This study addresses a critical gap in the literature by investigating the causal relationship between IHD and ovarian cancer subtypes using a robust MR approach. Prior research has largely focused on the overall link between cardiovascular diseases and cancer, often overlooking the heterogeneity among cancer subtypes. By stratifying analyses according to ovarian cancer subtypes, this study provides novel insights, including a potential protective effect of IHD on endometrioid ovarian cancer, which has not been previously reported. Understanding such subtype-specific associations is crucial for advancing both clinical practice and research, as it enables the development of more tailored prevention strategies and therapeutic interventions. Furthermore, these findings underscore the importance of considering tumor heterogeneity in future research to unravel the complex interplay between systemic diseases and cancer biology.

MR offers distinct advantages over traditional observational studies, especially in assessing causal relationships. By utilizing genetic variants as IVs, MR minimizes the risks of confounding factors and reverse causality, providing a more reliable inference of causal effects. The use of randomly allocated genetic variants ensures that findings are less influenced by environmental or lifestyle factors, enhancing the robustness of the conclusions.

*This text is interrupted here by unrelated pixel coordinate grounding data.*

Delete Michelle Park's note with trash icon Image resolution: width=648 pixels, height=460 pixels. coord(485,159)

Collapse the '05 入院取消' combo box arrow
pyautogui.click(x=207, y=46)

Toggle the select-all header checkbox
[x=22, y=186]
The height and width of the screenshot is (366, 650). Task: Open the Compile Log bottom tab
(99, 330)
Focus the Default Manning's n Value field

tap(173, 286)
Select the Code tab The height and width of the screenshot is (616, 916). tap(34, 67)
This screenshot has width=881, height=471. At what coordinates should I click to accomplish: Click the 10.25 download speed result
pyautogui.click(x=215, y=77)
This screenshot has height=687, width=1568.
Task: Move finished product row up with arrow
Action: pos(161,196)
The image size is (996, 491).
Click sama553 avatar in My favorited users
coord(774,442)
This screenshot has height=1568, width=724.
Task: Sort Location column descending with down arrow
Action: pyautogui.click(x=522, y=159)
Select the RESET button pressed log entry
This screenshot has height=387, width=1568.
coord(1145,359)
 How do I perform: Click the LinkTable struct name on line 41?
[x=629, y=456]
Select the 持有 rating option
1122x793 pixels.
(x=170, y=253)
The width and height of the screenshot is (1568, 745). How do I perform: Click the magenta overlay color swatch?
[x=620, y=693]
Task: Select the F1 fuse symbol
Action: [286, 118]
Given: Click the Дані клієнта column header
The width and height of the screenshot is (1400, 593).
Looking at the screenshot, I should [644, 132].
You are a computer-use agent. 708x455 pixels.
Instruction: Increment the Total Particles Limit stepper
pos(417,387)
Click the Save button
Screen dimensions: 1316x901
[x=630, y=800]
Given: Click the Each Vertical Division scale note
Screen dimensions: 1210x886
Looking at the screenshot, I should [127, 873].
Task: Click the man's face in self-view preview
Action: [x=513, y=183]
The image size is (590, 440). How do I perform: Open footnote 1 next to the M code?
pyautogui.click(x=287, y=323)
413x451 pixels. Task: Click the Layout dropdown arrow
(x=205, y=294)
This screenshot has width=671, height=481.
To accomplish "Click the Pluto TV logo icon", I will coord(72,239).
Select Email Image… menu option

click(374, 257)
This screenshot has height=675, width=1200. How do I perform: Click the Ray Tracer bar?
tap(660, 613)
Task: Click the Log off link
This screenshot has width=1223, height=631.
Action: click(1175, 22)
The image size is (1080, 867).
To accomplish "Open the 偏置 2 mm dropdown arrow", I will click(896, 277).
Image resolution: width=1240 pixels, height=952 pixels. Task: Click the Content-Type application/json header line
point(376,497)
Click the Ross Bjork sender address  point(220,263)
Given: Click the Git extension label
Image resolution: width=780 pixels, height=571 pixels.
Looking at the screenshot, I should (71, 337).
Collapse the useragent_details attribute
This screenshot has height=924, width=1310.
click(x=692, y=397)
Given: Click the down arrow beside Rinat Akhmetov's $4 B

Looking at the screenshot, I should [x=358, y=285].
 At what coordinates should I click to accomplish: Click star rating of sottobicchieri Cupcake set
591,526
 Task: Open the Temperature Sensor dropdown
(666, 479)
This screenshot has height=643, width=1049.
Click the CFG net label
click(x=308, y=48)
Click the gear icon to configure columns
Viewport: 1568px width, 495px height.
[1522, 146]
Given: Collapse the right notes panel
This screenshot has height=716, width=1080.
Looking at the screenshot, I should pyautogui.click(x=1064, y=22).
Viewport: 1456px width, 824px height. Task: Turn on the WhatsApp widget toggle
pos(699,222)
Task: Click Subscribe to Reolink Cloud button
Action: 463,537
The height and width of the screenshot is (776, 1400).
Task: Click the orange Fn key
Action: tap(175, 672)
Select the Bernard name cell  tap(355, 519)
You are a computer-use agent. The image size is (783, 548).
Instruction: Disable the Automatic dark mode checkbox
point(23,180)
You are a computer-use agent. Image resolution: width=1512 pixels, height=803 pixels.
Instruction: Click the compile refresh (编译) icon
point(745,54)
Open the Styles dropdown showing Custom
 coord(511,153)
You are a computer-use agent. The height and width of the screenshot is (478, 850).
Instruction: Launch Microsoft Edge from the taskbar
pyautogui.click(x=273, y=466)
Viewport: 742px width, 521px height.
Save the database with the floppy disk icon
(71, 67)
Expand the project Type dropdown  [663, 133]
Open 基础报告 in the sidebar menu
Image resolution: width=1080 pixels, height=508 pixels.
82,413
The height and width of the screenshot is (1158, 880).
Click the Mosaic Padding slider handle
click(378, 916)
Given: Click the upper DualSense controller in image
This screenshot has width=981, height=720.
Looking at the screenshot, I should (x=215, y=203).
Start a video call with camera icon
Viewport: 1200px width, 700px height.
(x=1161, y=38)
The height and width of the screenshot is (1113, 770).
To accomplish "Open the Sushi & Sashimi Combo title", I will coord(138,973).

Furthermore, rigorous quality control measures in MR, such as ensuring the independence of SNPs and testing for pleiotropy, strengthen the validity of the results. These methodological strengths make MR a powerful tool for studying complex diseases like cancer, offering a more accurate estimate of causal relationships between exposures and outcomes. This study highlights the potential of MR to uncover meaningful biological insights that may inform future research and clinical decision-making.

One possible explanation for the lack of association between IHD and other ovarian cancer subtypes, such as serous, mucinous, and clear cell ovarian cancers, lies in the differing pathophysiology and hormonal dependencies of these subtypes. For instance, serous ovarian cancer is primarily driven by genetic mutations such as BRCA1/2 and TP53, which may have limited overlap with the pathways influenced by cardiovascular conditions like IHD [39]. Similarly, mucinous and clear cell ovarian cancers are characterized by distinct molecular and environmental risk factors, such as chronic inflammation and endometriosis, which may not be directly linked to IHD-related mechanisms [40]. These subtype-specific differences highlight the complexity of ovarian cancer biology and underscore the importance of stratifying analyses by histological subtypes in future research.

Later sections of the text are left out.